"Ayah saya dulu pemabuk dan penjudi, sehingga utangnya banyak, ratusan juta. Setiap hari bertengkar sama ibu. Maka tahun 2010 itu mereka merantau. Ibu ke Manado sama adik dan ayah ke Papua. Saya sendirian di Surabaya," katanya di sebuah kanal Youtube.
Bukan tanpa alasan Delta memilih tetap bertahan di Surabaya. Sebab, dia punya mimpi bisa bekerja dan sukses, lalu melunasi semua utang orang tuanya. "Waktu itu saya sudah berpacaran dengan suami saya. Alhamdulillah suami memotivasi 100 persen. Kebetulan kami ini satu visi," katanya.

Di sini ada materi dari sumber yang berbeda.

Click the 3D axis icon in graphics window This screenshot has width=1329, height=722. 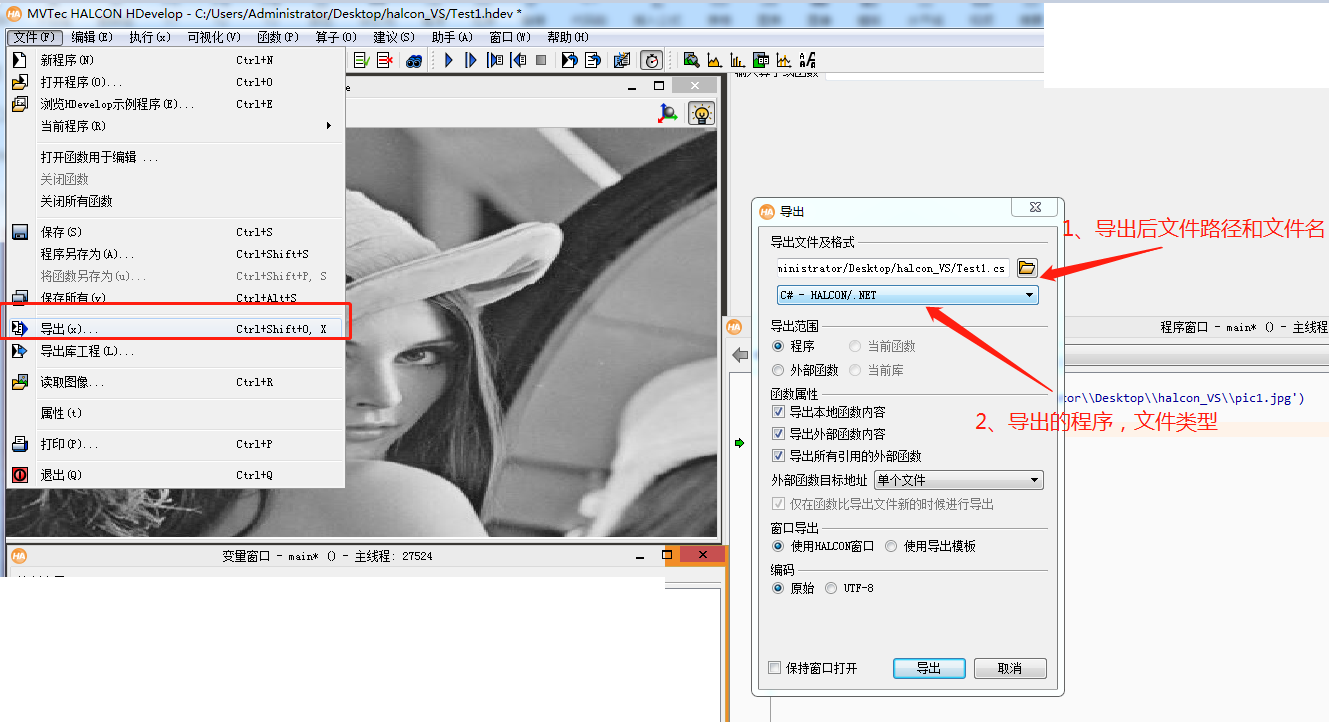pos(667,113)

Berawal dari dagangan stiker sang pacar, Delta berpikir untuk ikut berbinis. "Saat itu Mas Tom (pacar) mendorong saya untuk buka online shop. Awalnya lewat FB (Facebook) dan BBM. Waktu itu jualan vlanel dan barang-barang second hand," katanya.

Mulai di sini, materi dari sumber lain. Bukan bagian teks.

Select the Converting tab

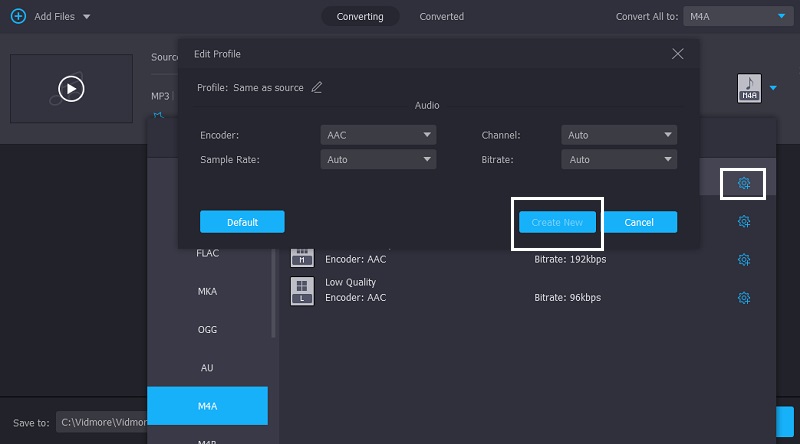[x=359, y=17]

Di awal usaha itu, Delta mulai menemukan jalan. Hanya saja, sedikit lambat. Pasalnya, jenis produk yang dijual terbatas, sehingga tidak dipesan ulang. Selain itu barang sering kosong. "Akhirnya saya berpikir untuk jualan sepatu yang bisa dijual ecer. Alhamdulillah dari situ makin besar, yang order makin banyak, dan banyak yang jadi reseller," tuturnya.
Akhirnya di tahun ke empat, bisnis yang dibangun bersama sang pacar berkembang pesat. Saat itulah tiba saatnya berbuat baik kepada kedua orang tuanya. Dia melunasi semua utang ayahnya dan memboyong ayah dan ibu dan adiknya dari perantauan ke Surabaya.